With how giving yet teasing he is, it’s rare to see Xavier lose his composure, especially in bed. But sometimes, like right now, your pussy squeezes around him just right, and fits snug around his cock, pushing him closer to what he knows will be a mind numbing orgasm, and he can’t help but want to chase that addicting high.
You are face down on the bed, holding yourself up by your elbows, with Xavier behind you, cock sliding steadily in and out of your wet cunt. You already came twice, but your body continues to want more, the glorious feeling of reaching your end when it is Xavier getting you there. Your arms struggle to hold yourself up, trembling under you as your body begins to feel more and more like jelly.
“Harder.” You manage to gasp out, feeling your walls tighten around his heavy cock. You can feel how much you are gushing, how close you are to the next orgasm, and it makes you arch more, push yourself back on him as he continues to fuck into you.
Xavier almost growls, feeling his inhibitions ebb away with every squeeze of your wet pussy, every squelch of your juices when he sinks in balls deep, as he eyes the pornographic arch of your back. He wraps an arm around your shoulders, pulling you up so your back meets his chest, one hand twisting around your jaw and holding you in place. It reminds him of how often you cup and squeeze his cheeks, and somehow squeezing your jaw right back in this context is driving him wild.

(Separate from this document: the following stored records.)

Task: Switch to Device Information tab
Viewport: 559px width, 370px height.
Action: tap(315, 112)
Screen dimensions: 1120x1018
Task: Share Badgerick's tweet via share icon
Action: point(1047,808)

His speed picks up, one arm holding you in place while the other pins your own behind your back until you can do nothing but take whatever he was giving you. He liked you this way, pliant under him, accepting everything with open arms (metaphorically). He pounds into you harder, feeling the sudden urge to immobilize you further. And he does, pushing you down again and draping his broad body over yours.
You gasp at the change in angle, feeling your senses tingle and insides turn into mush. Xavier doesn’t manhandle you a whole lot, but that’s exactly what he is doing right now. He’s catering to his own pleasure right now more than yours, and paradoxically, this is turning you on even more. You moan approvingly when you feel your orgasm approaching, and you let him know.
“Xavier, I’m gonna come again.” Your voice is high, pleading, so desperate to get there, and it makes Xavier grit his teeth and speed up, slipping into the same urge he always had. The urge to please.
Your orgasm barrelled into you with full force, making your body seize up and tremble hard as wave after wave of intense stimulation wash over every nerve fiber in your body. Your pussy near about strangled his cock and his pce stuttered, burying himself impossibly deep into your core and holding himself there, feeling his muscles tense and tremble as his cum coated your insides in long, copious spurts. It made his head spin and eyes roll, releasing a shuddering breath once he finally pulled out his rapidly softening cock from your fluttering cunt.
You felt lips trace up your bare back, soft and barely there, sending a shiver up your spine. You felt his warmth encase you, firm but lean muscle pressed to your back, wispy hands running up your sides.
Your lips ticked up in a little smile. Gentle Xavier was back.